Although I claim to have set foot in all fifty States, my "claim" to done so in Hawaii is very tenuous. It consists of having done a refueling stop at PHNL from 2 to 4AM during '68 enroute home from VVTS. Therefore I rely on others to report more on this project.
  by lpetrich
 
News from the Honolulu Rail Transit Project - Take a Walk through HART's State-of-the-Art Railcars
The Honolulu Rail Transit Project is abuzz with activity! All 20 miles of the alignment are seeing varying degrees of construction work, from station construction in the west to utility relocation work near the Project's final stop at Ala Moana. Rail construction is forging ahead.
HART has recently accepted its sixth trainset out of the 20 four-car trainsets that it has ordered.

Honolulu Transit | Flickr -- pictures of its progress. HART also released videos of its progress every now and then, like this one: Construction Progress Video - Dec 2018 To get an overall view, go to a map like Route Map

The line's west end is at East Kapolei, and it goes northeastward, then southeastward and southward around Pearl Harbor, that infamously-attacked naval base. It then goes eastward, then southeastward to its east end, at Ala Moana.

From that December 2018 video, the tracks are in place and the stations under construction from East Kapolei to Pearlridge, and at Pearlridge, the station construction is not as far as for the others, with the platforms still being under construction. At Aloha Stadium, all we see of the stations is the beginnings of the platforms. Beyond that, the trackway ends, and what is next is a line of trackway-support columns. It goes through Pearl Harbor and Airport stations, and we find them under construction along the way. The video ends at Lagoon Drive, where construction has recently started.

Some of the stations (1m and 2m in the video) has what looks like posts and wall segments on the train sides of the platforms. I suspected that those are for platform doors, and when I checked on Station Design and Features, I found that that is indeed the case.
  by electricron
 
Oahu's topology favors rail transit as a means to move large numbers of people around a circular corridor. H1 is squeezed between Pearl Harbor and Mountains - a natural chokepoint - which is why it is so congested.

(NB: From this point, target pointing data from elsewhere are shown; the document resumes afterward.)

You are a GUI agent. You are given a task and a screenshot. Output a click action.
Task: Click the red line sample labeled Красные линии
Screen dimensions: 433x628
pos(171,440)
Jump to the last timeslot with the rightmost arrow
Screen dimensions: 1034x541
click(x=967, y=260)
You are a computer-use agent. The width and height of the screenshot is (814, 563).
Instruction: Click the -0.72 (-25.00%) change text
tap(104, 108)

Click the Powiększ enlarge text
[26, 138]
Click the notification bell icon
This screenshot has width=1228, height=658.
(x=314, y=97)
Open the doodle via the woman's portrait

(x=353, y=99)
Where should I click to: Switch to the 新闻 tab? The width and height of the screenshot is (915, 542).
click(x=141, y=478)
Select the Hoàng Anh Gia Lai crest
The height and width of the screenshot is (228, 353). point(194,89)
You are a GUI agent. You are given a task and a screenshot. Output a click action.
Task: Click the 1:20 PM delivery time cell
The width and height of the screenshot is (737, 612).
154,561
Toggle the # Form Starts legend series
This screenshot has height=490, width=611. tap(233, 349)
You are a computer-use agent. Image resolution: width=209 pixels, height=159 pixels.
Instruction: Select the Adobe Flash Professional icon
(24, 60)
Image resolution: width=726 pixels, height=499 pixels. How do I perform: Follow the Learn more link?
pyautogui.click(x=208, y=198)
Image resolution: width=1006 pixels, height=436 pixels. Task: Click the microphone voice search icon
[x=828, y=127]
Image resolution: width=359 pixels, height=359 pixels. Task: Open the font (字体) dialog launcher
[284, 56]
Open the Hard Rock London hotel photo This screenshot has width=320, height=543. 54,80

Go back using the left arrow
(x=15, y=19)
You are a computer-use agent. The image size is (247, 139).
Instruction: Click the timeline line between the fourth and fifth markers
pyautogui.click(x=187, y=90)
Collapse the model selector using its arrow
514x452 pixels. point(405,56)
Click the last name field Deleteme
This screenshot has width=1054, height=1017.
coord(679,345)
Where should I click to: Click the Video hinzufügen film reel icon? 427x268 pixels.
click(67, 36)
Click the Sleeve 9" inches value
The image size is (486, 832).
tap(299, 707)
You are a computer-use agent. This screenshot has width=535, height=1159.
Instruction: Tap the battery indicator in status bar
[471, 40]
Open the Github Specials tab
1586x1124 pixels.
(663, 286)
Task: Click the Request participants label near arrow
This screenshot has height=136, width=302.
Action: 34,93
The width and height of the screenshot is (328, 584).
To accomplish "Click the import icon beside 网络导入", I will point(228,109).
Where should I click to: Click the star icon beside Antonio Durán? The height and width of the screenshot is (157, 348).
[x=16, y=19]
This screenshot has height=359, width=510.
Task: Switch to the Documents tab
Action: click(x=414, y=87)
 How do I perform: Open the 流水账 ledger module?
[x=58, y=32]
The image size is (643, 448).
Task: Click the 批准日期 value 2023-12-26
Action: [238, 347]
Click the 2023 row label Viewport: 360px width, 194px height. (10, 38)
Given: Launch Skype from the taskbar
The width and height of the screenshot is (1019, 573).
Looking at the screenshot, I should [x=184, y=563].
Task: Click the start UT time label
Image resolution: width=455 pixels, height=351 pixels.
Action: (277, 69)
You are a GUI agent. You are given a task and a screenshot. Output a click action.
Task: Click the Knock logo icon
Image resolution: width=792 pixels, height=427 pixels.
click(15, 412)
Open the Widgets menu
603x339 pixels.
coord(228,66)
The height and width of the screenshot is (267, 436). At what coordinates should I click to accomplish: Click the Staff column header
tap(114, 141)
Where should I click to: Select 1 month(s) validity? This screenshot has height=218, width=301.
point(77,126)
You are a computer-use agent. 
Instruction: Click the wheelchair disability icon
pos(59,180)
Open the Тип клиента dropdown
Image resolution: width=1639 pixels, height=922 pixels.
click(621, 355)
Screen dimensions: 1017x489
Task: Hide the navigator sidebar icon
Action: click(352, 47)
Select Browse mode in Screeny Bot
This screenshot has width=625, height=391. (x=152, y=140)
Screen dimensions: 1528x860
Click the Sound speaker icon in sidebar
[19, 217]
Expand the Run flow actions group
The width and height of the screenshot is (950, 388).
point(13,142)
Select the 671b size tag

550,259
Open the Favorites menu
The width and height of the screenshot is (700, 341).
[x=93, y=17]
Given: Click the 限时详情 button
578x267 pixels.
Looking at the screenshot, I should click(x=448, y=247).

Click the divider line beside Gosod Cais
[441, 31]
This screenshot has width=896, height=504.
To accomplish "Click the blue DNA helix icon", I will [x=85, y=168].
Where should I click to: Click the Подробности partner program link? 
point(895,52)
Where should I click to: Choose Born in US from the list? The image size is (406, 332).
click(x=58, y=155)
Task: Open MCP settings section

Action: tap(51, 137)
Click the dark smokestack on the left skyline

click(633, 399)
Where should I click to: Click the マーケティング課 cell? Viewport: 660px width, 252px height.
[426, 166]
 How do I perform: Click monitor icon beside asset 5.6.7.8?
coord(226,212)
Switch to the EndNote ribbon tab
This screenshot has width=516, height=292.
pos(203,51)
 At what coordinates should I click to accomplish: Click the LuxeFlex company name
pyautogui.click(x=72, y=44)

Whereas automated elevated trains are in use world wide, I''m not so sure Honolulu had a large enough economy and tax base to support one. I'm pretty sure a manned elevated train would have been cheaper to build - but who knows which would be cheaper to maintain over many years? So I can't argue with what they decided to build.

But most transit agencies build lines away from downtown and not towards it - just the opposite of what Honolulu is doing. Why? Because when building lines in segments, sequentially, as everyone builds these things, the first segment is serving the largest destination from the start. As Honolulu has found out, the naysayers (there is always some of them) will state that the first segment is a line to nowhere from nowhere. And they will be right because HART didn't include downtown in the first segment.

HART's initial managers knew this would happen 10-15 years ago when they made the decision to build the first segment in the styx, they knew the local political support was behind them and that Honolulu would find a way to complete the project.

It is unfortunate the project's costs has soared so high. But that is the usually the case when the ultimate managers, in this case the City of Honolulu, are not familiar of what they are doing and managing a huge construction project for the first time. They let the foxes into the chicken coop.

Let's hope HART has learned lessons to date and can now finish this project on the new time line. The citizens of Honolulu deserve as good a transit system they can afford.